My April 3rd article from www.mentorpatch.com
“Mommy! I peed in the bed!"
There’s nothing like that little declaration to jump-start your day. And so it begins.
"Mommy! I spilled the juice! I dumped my raisins in the couch! I have gum in my hair! I have mud on my pants! I got dog poop on my shoe! I have syrup on my hands! I have marshmallow on my face! I have cheese in my ear!” I have (fill in gross substance and various body part here)!
Recently, my 2-year-old managed to break a big bottle of cooking wine all over my kitchen floor. She was fine, and nobody got a boo-boo, but you can imagine the huge mess I had to clean up.
In addition to the sticky tile, the spill also left me with what smelled like a pint-size wino. I was somewhat concerned that we might encounter a policeman at the grocery store. Really, who wants the authorities to smell alcohol on their kid’s Garanimals?
On the other hand, she probably did me a favor because I had to clean it up. I used to be a neat freak. Back in the old days, you could eat off my kitchen floor. These days, you really could eat off my kitchen floor (because it contains the crumby equivalent of half a loaf of bread).
Since having my fourth child, I’m of the “clean only when absolutely necessary” mindset.
The only way my kitchen floor seems to get mopped these days is if one of my girls accidentally spills water on it and I have to wipe it up. I spread it around as much as possible, to create a two-foot "clean radius."
Sometimes I don’t even bend over to do it, much less scrub it on my hands and knees like my mom taught me. Throw a clean rag down to soak up the water, and let your foot do the wiping. If you’re coordinated enough, you can kick the damp rag in the air and catch it without ever having to bend over.
I guess I should put as much effort into actually cleaning as I put into thinking about ways to avoid it. But like all moms, I'm busy. I’m tired. I'm overscheduled. I'm in need of a nap.

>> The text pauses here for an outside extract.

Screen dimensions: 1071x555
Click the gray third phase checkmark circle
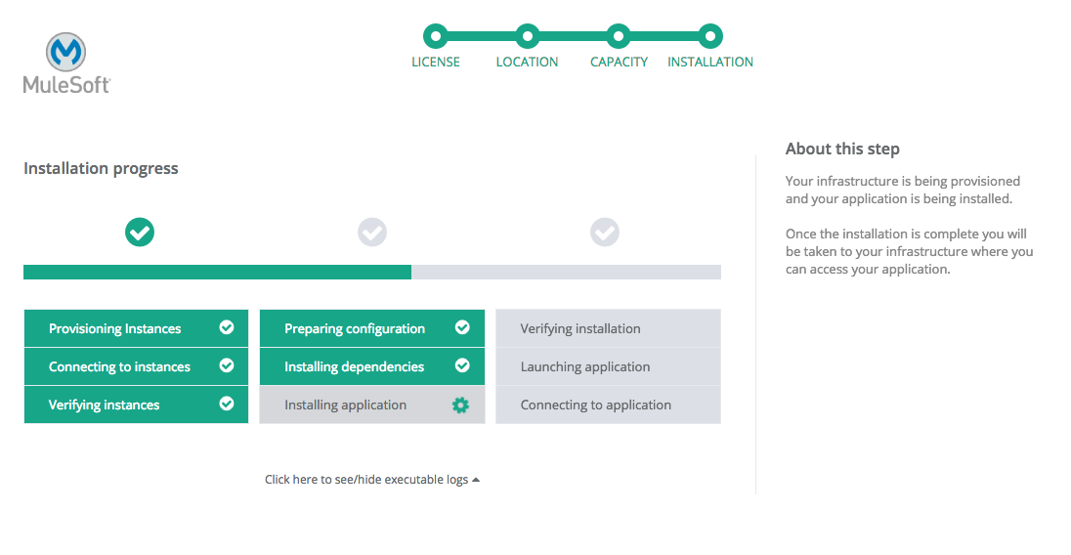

Life with kids is messy. When you're someone like me who appreciates order and a set schedule (hey, I said I appreciate it, not that I actually achieve it), then the chaos (and dirt) that takes over when you have grubby little kids running around is a challenge. Kids get dirt on your clean floors. They drool on your shirt. They crumble on your bed. They get grape juice on the counter. They get Play-Doh in your carpet. They get (fill in anything icky and random area in your house here).
Love is messy, too, though. If it were too clean, too easy, it would be boring instead of exciting. Life, love, being a mom … it’s one big mess, isn’t it? But sometimes a big ol’ kiss from sticky little chocolate-milk-flavored lips makes the mountains of used paper towels worth it.
Um, Sweetie? Could you spill some of your water over here? There's a sticky spot on the floor.